Molly nodded. “Yes, Siobhan had some rather good ideas for the essay...”

They tried to return to Flitwick's essay, but Hattie was still sniffling, and Arthur found it very distracting. Apparently Siobhan and Dunstan did too, because they kept looking over at Hattie. Even Molly seemed unable to focus.

“Oh, I can't concentrate,” Hattie finally sighed. “Can we reschedule for tomorrow?”

Everyone looked rather relieved at this.

“I'm going to go see if Gemma's free tonight,” Dunstan said immediately, making his escape.

Petula began gathering up the notes and books strewn about the table, and Siobhan leaned back in her chair with a sigh, glancing over at the door. Arthur had no idea who she was going out with at the moment, but he had no doubt someone was waiting for her somewhere in the deep shadows of the castle.

He gave Molly a hopeful glance. Shadows sounded pretty good to him as well.

“Hattie needs me right now,” she told him in a low voice, looking regretful. “Maybe later?”

His heart sank a bit, and then he felt guilty for wanting Molly to come snog him when her best friend was so clearly distraught.

Molly and Hattie left for a long chat in the girls' lavatory – another thing he did not understand about girls – and Petula headed back to Gryffindor Tower with everyone's notes. Arthur hoped she didn't lose them. He found himself walking next to Siobhan, who didn't object to his company, so he rather thought he'd been wrong about someone waiting for her.

They chatted about Quidditch as they walked, but familiar voices stopped them as they passed the trophy room.

“I don't know why you won't just admit that I'm always right, Reid...”

Siobhan grinned and went inside. Arthur followed her in. He had not been inside the trophy room since his first year, when he'd come to see all the past Quidditch cup winners. The name 'Weasley' had appeared on many of the old teams, something he'd taken great familial pride in.

Reid and Cecilia were examining an award for special services to the school over in a corner.

“What are you two on about?” Siobhan asked, and Cecilia glanced over her shoulder at them.

“I told him Professor Ampara had been given one of these, but he wouldn't believe me.”

“How do you even know about this rot?” Reid asked, throwing up his hands. “Do you sneak in here and polish the trophies when I'm asleep?”

“She mentioned it in class once. If you'd been paying attention instead of annoying me, you would have known it as well.”

Arthur glanced at the late Professor Ampara's name on the award, and the date. 1945. There were several other Special Awards dated from the 1940s nearby.

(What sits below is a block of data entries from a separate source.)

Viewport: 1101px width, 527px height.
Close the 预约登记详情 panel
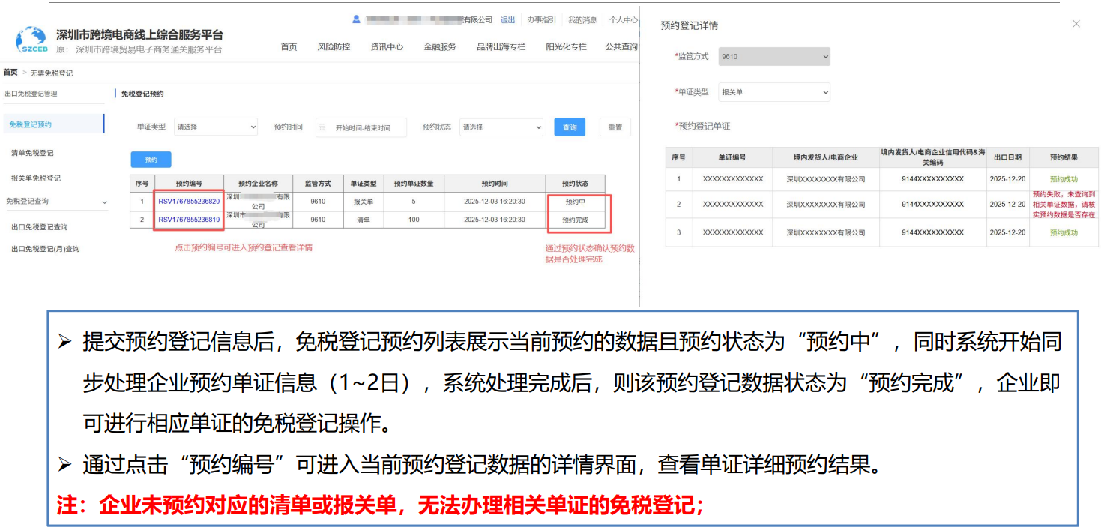[x=1076, y=23]
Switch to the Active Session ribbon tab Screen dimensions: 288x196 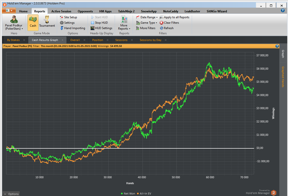pos(61,11)
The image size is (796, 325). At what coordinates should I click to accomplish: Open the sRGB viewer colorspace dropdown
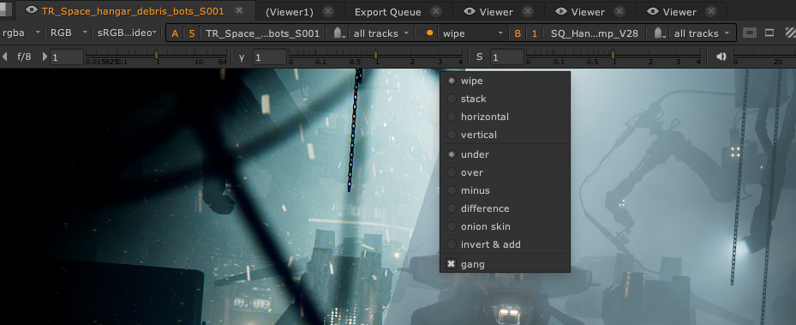128,33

He read off the names: Aminta Ampara, Anthony Kemp, Tom Riddle. He wondered why so many had been given out during that time, when he hadn't seen anyone receive an award for special services during his seven years at Hogwarts. He supposed the Grindelwald era had afforded more opportunities for heroic actions on behalf of the school.

Professor Ampara had been their Defence Against the Dark Arts professor the previous year, but had been killed at the end of the year. It gave Arthur a small jolt to see her name on the award. She'd been a damn good teacher. Their new teacher, Professor Lloyd-Howell, was not nearly as good, and had a very taciturn nature. Arthur had a hard time liking the man. Though he was capable enough in defensive magic, he didn't seem to like any of his students or enjoy teaching. It was widely rumoured that he'd already tendered his resignation, effective the end of the school year.

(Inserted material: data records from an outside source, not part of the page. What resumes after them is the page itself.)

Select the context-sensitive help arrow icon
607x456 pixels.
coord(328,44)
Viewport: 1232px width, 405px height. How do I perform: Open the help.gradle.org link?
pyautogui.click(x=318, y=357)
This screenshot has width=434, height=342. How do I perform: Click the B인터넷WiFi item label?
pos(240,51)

“I heard about your Easter plans,” Reid said then, breaking into Arthur's reverie. “Can I come along?”

Siobhan raised an eyebrow at him. “I suppose so. If you don't act like an ass while we're there.”

“What Easter plans are these?” Arthur asked, glancing back and forth between Siobhan and Reid.

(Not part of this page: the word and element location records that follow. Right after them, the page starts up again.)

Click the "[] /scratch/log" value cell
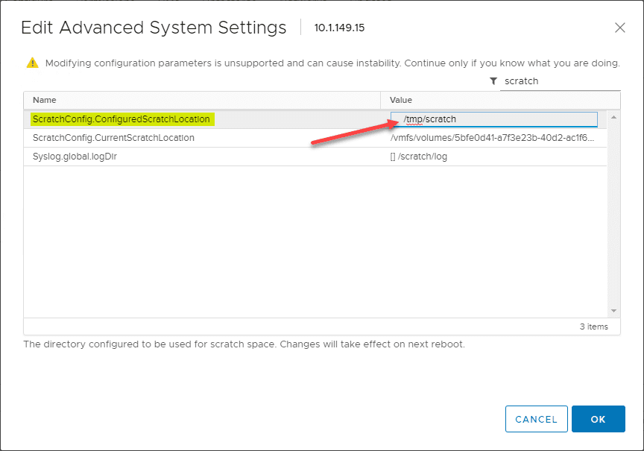 tap(419, 157)
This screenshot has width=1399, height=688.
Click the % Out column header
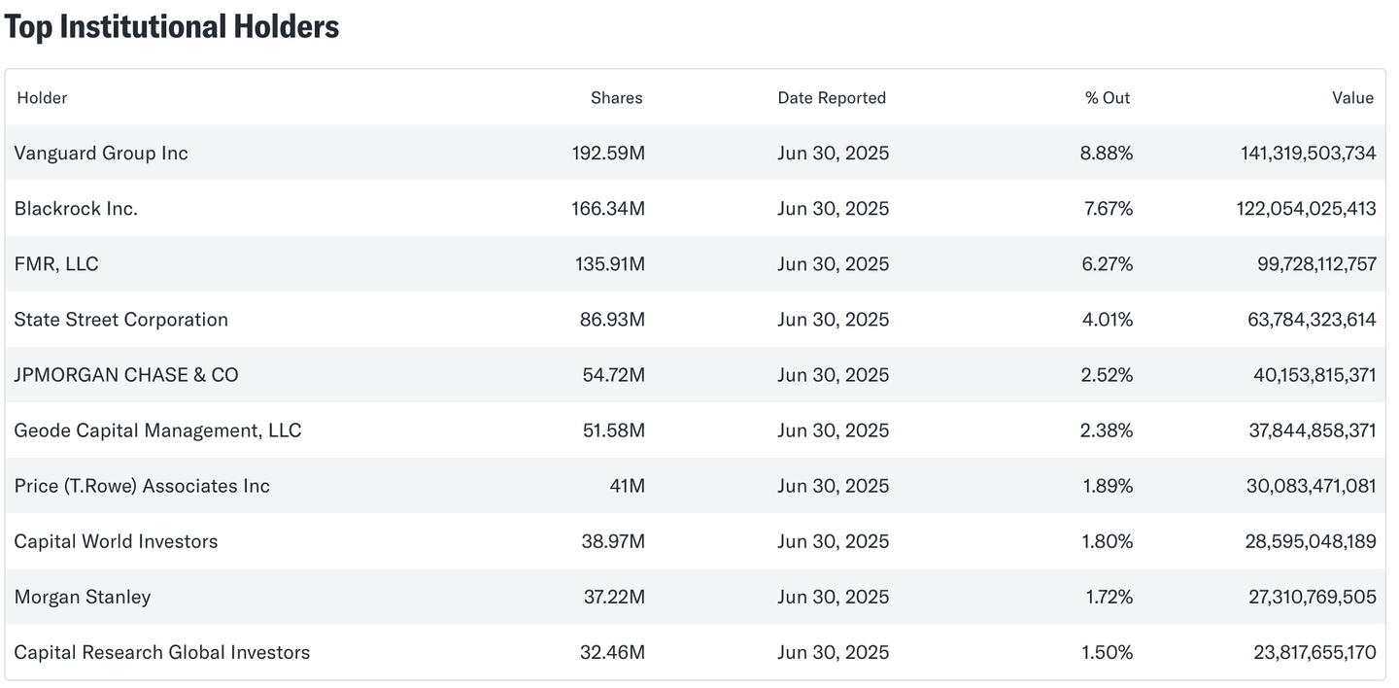(x=1108, y=97)
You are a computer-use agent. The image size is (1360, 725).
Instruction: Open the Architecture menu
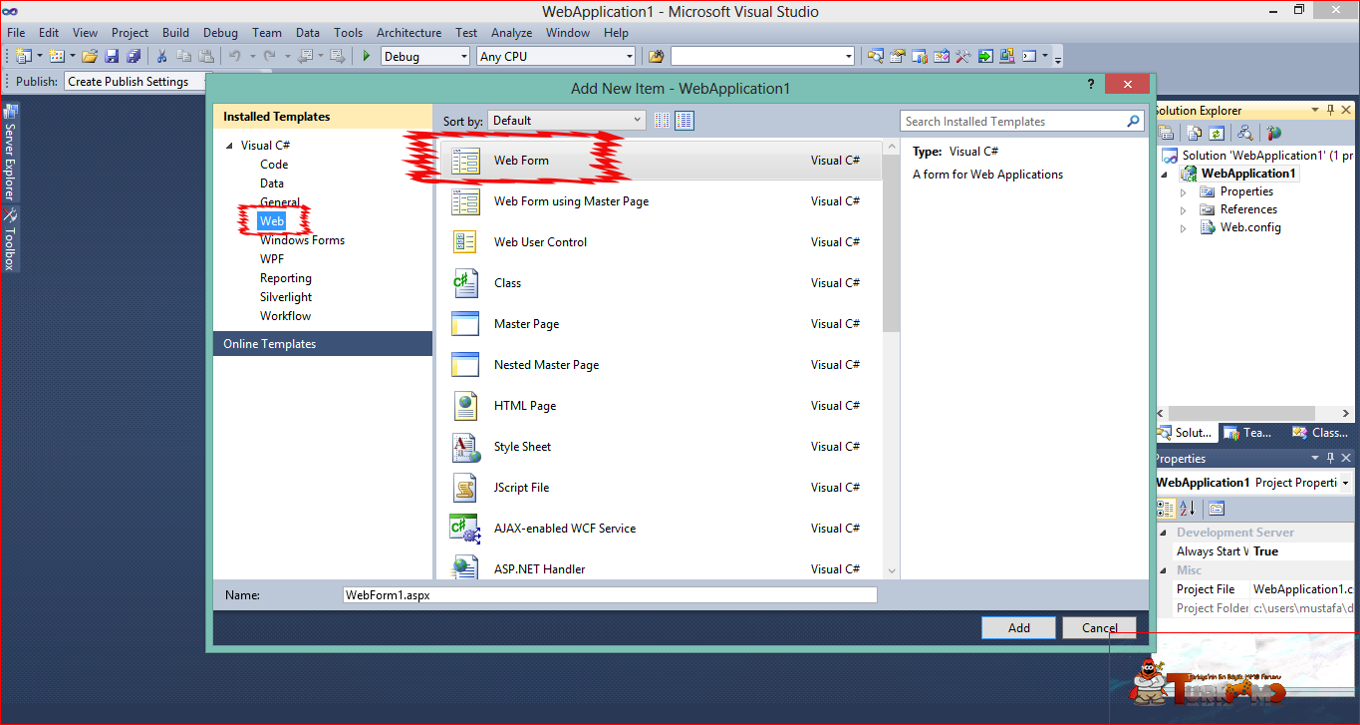coord(408,33)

“Siobhan's getting a new tattoo,” Cecilia told him.

“Oh.” He didn't know quite what to say to that. He didn't care for tattoos, had never really seen the point of them. He hadn't been aware Siobhan had any. “How many, er, do you have?”

“Two.” Siobhan didn't elaborate.

“They're wizard tattoos, not Muggle tattoos,” Reid added. “Nothing of interest to you.”

“Muggles get tattoos as well?” Arthur asked, diverted.

“Yes, but it's not the same,” Siobhan said. “I want wizard tattoos. They're more interesting.”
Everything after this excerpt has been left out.